__Supplied entries__:

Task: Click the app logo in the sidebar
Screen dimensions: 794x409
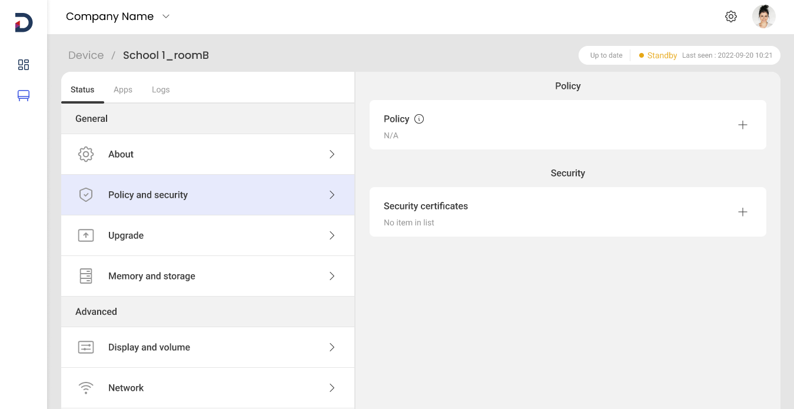Action: click(x=24, y=22)
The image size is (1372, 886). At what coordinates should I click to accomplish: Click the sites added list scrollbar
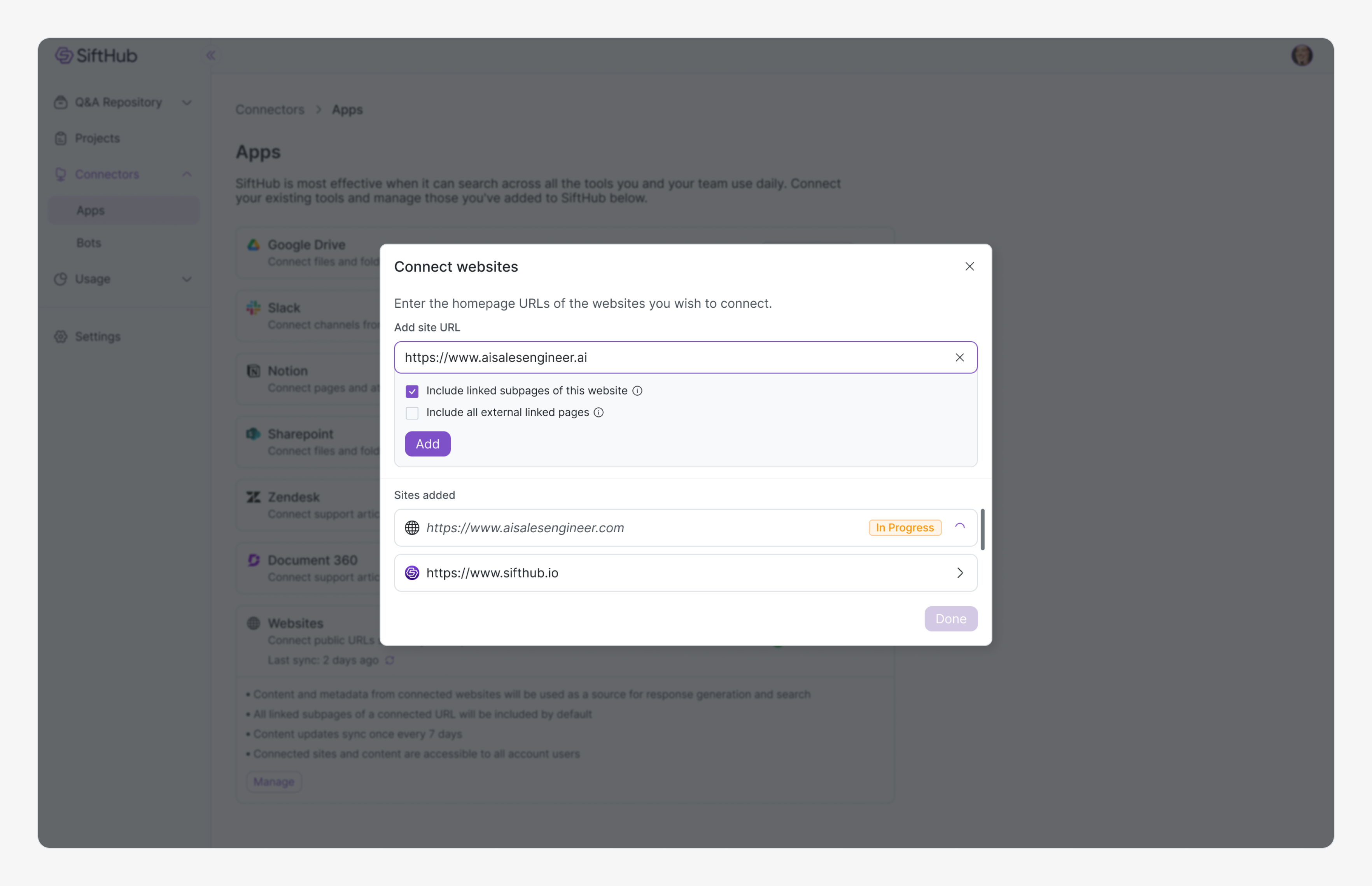coord(982,529)
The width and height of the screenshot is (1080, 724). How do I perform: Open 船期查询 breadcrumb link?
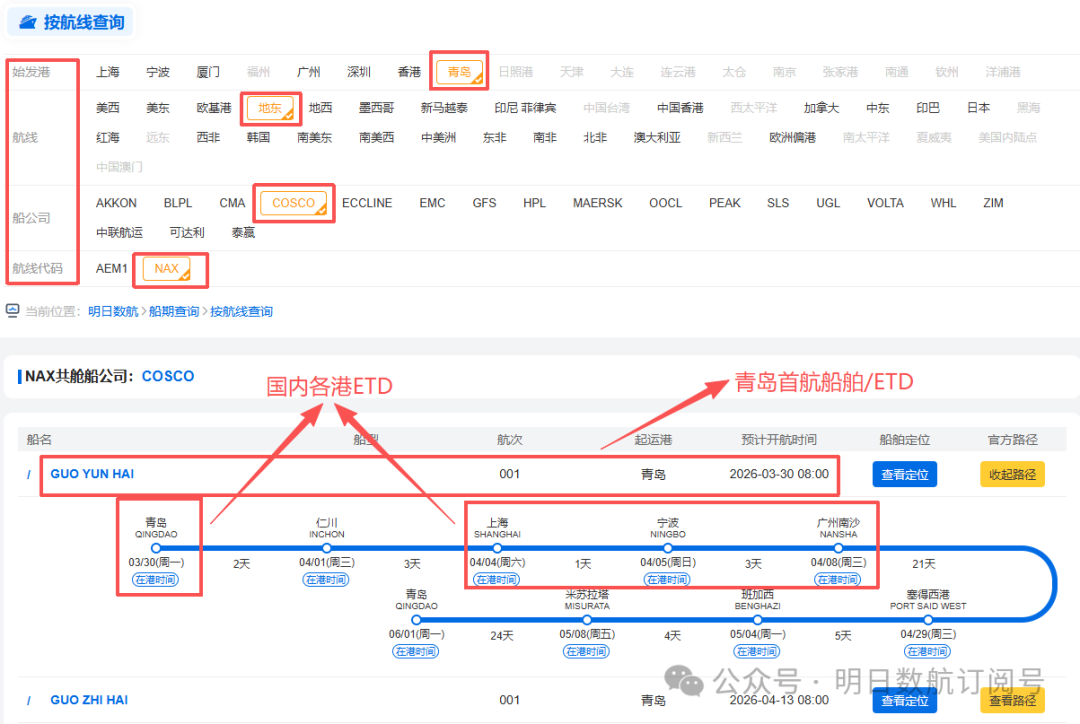pyautogui.click(x=172, y=311)
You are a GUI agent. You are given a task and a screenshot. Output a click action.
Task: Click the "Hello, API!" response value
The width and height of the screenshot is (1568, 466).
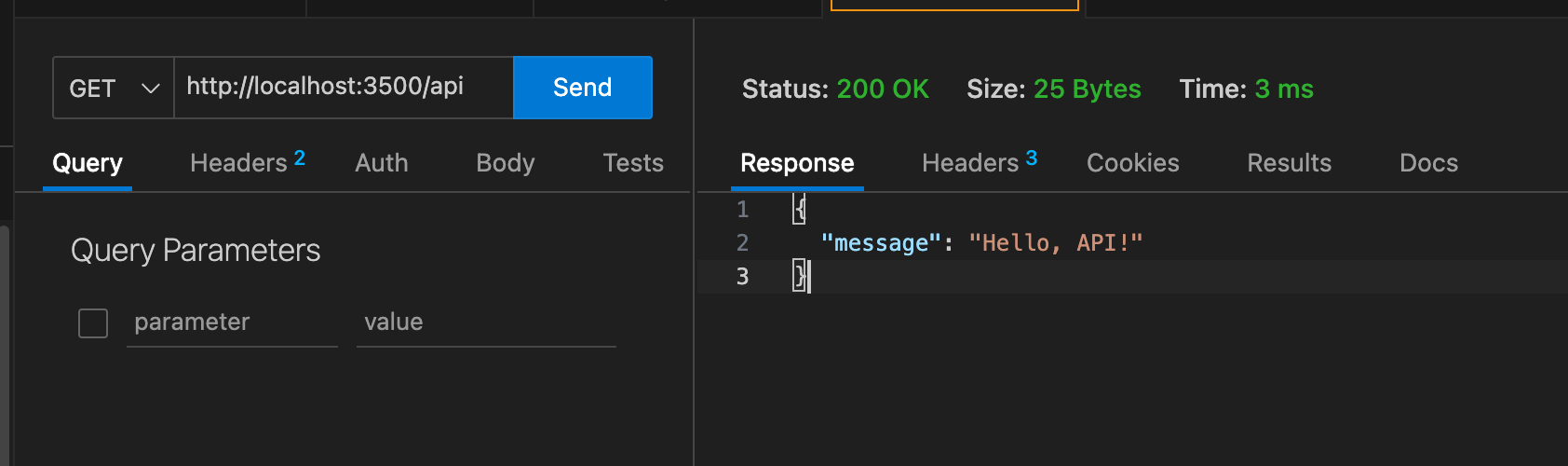click(1055, 243)
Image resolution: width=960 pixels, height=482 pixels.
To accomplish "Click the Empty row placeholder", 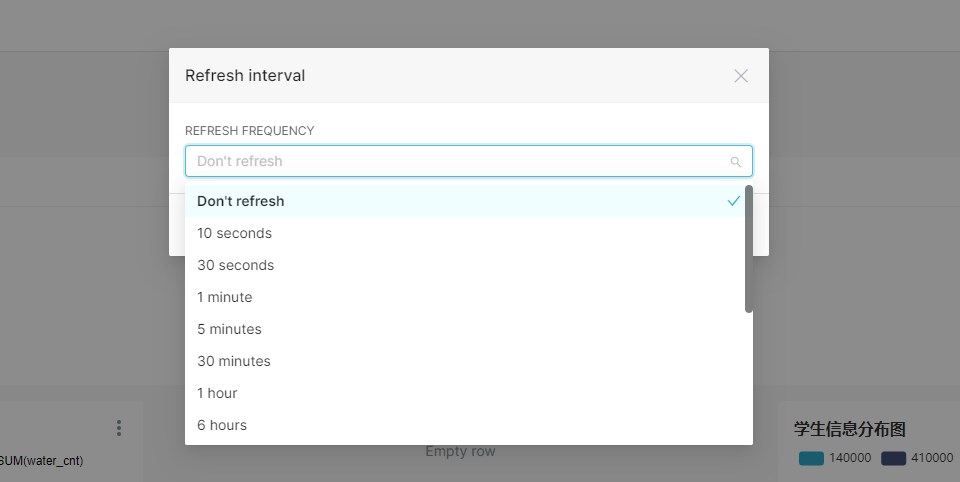I will [460, 451].
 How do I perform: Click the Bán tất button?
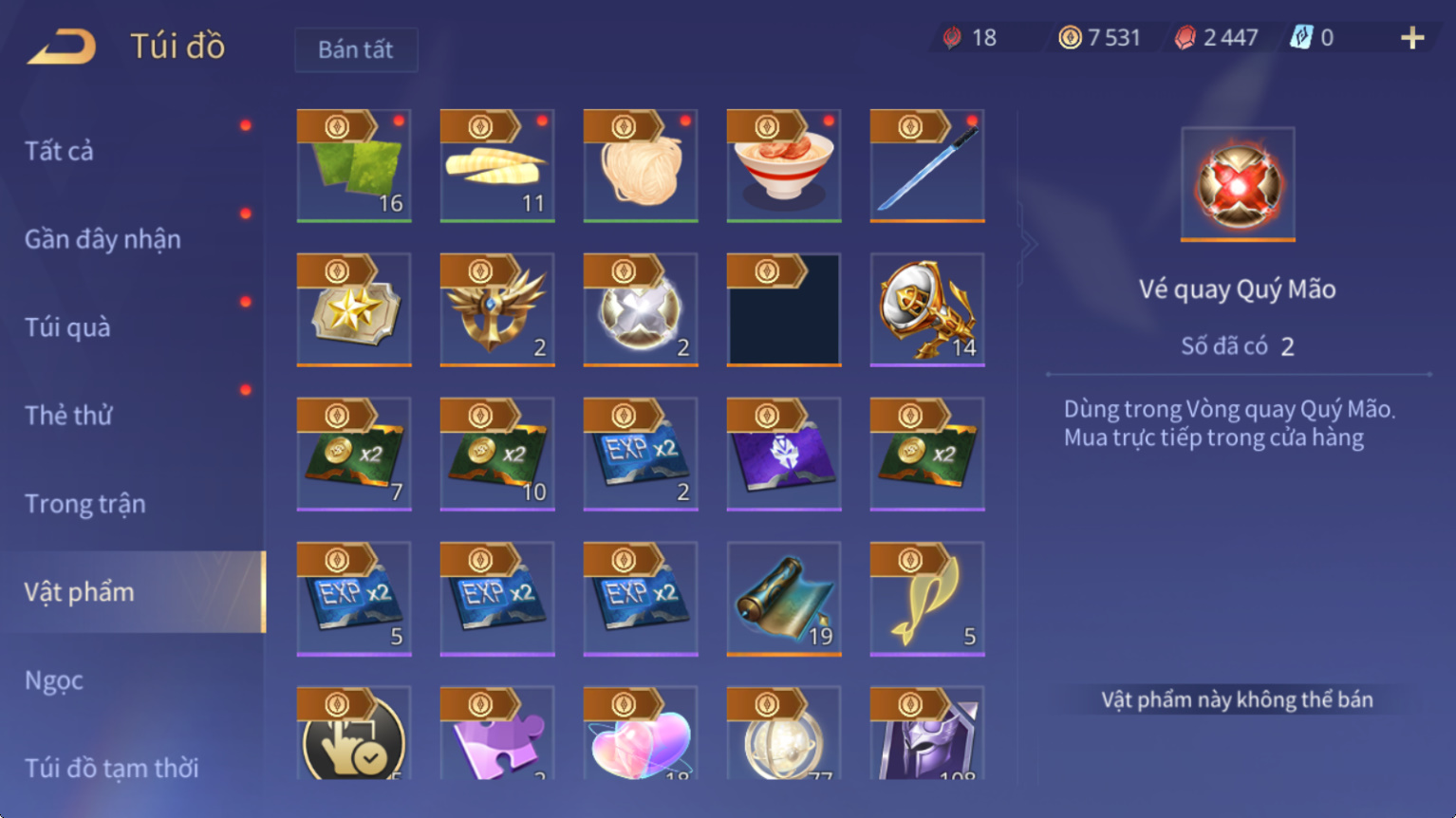(x=356, y=49)
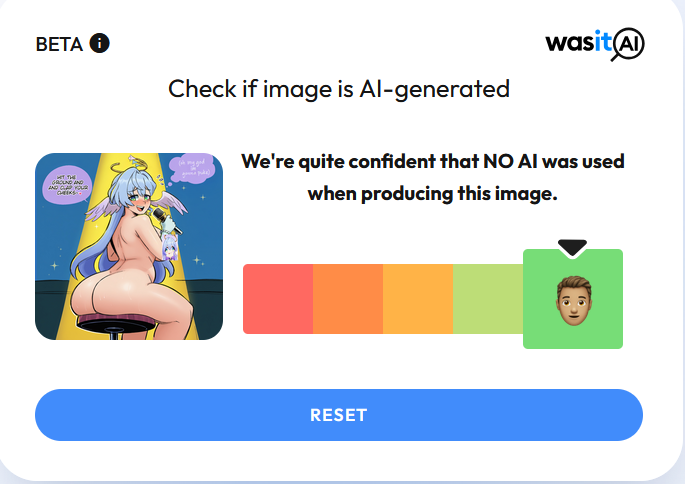This screenshot has height=484, width=685.
Task: Click the NO AI result message
Action: coord(432,177)
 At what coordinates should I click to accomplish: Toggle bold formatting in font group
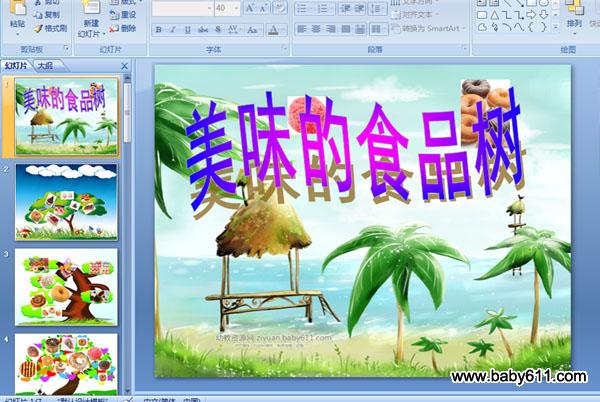pyautogui.click(x=158, y=29)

__Assignment__:
Locate the line containing "How do I perform: Click the Bán tất button?" in the material above, then repeat it and every later line exactly, with no pictures.

__Exercise response__:
 How do I perform: Click the Bán tất button?
(x=356, y=49)
This screenshot has height=484, width=685.
Task: Click the NO AI result message
Action: coord(432,177)
 At what coordinates should I click to accomplish: Toggle bold formatting in font group
pyautogui.click(x=158, y=29)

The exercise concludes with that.